What is required: Lift out each line of the data that holds "will".

"""

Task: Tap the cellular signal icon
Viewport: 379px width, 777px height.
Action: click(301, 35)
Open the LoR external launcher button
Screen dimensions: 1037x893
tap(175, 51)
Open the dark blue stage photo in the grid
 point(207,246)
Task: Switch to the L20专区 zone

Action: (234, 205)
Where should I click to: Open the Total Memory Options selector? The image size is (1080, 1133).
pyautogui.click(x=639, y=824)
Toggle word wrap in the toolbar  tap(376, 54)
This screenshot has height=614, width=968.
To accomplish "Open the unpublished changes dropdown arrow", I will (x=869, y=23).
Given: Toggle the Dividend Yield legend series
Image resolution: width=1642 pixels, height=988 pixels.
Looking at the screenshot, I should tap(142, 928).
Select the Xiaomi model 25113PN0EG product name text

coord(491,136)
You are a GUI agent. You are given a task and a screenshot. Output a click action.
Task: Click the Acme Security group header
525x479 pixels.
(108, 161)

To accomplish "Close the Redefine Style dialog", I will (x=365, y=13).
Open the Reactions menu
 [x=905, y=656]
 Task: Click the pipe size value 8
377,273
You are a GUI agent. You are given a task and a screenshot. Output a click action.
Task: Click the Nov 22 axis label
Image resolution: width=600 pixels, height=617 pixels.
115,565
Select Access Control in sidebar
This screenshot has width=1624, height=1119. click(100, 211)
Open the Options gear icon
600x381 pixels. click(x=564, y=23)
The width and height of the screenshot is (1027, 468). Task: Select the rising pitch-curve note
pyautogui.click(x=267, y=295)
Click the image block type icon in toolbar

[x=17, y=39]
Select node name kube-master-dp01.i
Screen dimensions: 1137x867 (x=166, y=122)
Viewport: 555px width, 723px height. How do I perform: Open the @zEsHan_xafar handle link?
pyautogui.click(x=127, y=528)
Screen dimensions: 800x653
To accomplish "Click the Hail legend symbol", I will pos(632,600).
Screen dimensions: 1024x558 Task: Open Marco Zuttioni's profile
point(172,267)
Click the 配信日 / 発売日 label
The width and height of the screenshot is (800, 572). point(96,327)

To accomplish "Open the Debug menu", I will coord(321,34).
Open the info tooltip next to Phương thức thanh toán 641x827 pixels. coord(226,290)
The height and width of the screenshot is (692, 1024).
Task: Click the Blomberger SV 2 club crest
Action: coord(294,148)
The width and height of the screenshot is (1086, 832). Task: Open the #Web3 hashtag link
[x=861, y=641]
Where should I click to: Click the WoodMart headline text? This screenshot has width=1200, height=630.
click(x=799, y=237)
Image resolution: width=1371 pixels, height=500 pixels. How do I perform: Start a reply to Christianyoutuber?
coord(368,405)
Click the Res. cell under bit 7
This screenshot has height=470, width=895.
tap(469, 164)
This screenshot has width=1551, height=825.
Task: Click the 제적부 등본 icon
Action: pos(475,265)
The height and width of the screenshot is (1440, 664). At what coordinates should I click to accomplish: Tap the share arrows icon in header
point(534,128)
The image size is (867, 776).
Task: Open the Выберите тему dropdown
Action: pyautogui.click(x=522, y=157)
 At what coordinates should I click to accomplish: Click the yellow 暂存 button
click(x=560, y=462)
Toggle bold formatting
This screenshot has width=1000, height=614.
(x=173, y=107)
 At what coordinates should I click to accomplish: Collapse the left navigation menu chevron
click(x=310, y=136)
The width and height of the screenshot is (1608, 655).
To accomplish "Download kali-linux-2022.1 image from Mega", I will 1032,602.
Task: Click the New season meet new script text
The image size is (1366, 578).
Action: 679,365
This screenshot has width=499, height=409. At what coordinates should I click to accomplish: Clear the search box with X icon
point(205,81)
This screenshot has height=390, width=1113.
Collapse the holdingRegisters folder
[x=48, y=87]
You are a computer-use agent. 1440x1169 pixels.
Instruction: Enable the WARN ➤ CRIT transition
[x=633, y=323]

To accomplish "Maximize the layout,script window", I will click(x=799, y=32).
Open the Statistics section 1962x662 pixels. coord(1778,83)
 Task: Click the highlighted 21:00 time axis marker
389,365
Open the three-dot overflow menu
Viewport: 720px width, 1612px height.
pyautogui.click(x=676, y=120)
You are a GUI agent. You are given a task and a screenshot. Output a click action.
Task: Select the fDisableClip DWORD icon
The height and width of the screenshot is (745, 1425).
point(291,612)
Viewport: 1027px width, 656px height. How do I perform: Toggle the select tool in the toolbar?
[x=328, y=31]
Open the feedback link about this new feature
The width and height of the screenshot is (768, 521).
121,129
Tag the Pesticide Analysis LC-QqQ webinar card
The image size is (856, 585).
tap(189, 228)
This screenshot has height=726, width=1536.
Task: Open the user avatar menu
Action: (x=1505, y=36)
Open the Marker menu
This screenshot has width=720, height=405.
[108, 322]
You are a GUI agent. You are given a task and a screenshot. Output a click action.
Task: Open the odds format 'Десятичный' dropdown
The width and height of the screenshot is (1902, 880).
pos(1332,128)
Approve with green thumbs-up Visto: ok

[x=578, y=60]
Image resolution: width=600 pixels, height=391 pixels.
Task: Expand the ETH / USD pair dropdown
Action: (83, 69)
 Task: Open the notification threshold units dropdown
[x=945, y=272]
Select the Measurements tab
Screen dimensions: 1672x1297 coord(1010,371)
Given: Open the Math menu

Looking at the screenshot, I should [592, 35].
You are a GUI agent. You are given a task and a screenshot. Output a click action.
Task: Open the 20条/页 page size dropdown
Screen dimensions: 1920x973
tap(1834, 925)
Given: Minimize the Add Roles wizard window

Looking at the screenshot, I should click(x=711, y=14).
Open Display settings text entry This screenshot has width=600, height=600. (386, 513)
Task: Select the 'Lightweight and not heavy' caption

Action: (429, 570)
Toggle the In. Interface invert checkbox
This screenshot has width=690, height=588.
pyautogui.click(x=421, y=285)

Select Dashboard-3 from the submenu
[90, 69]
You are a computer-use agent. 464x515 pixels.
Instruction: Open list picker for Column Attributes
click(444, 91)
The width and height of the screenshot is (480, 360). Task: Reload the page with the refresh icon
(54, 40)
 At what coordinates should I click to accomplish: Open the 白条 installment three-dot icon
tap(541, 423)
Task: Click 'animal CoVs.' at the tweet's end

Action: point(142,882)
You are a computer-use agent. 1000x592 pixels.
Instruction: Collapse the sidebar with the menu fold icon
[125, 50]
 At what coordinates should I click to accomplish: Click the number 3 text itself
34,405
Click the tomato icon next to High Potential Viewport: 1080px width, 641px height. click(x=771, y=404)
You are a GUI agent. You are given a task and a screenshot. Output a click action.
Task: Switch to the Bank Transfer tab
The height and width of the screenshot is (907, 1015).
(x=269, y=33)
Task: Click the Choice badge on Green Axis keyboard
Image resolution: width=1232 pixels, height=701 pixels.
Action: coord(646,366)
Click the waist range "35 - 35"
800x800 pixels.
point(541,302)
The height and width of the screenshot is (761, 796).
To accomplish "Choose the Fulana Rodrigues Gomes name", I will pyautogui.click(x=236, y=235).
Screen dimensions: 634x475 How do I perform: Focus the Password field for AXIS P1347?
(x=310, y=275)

"""

Exercise response:
To accomplish "Open the unpublished changes dropdown arrow", I will (x=869, y=23).
To accomplish "Close the Redefine Style dialog", I will (x=365, y=13).
To accomplish "Click the Hail legend symbol", I will pos(632,600).
To accomplish "Open the Debug menu", I will coord(321,34).
To accomplish "Download kali-linux-2022.1 image from Mega", I will 1032,602.
To accomplish "Maximize the layout,script window", I will click(x=799, y=32).
To accomplish "Choose the Fulana Rodrigues Gomes name", I will pyautogui.click(x=236, y=235).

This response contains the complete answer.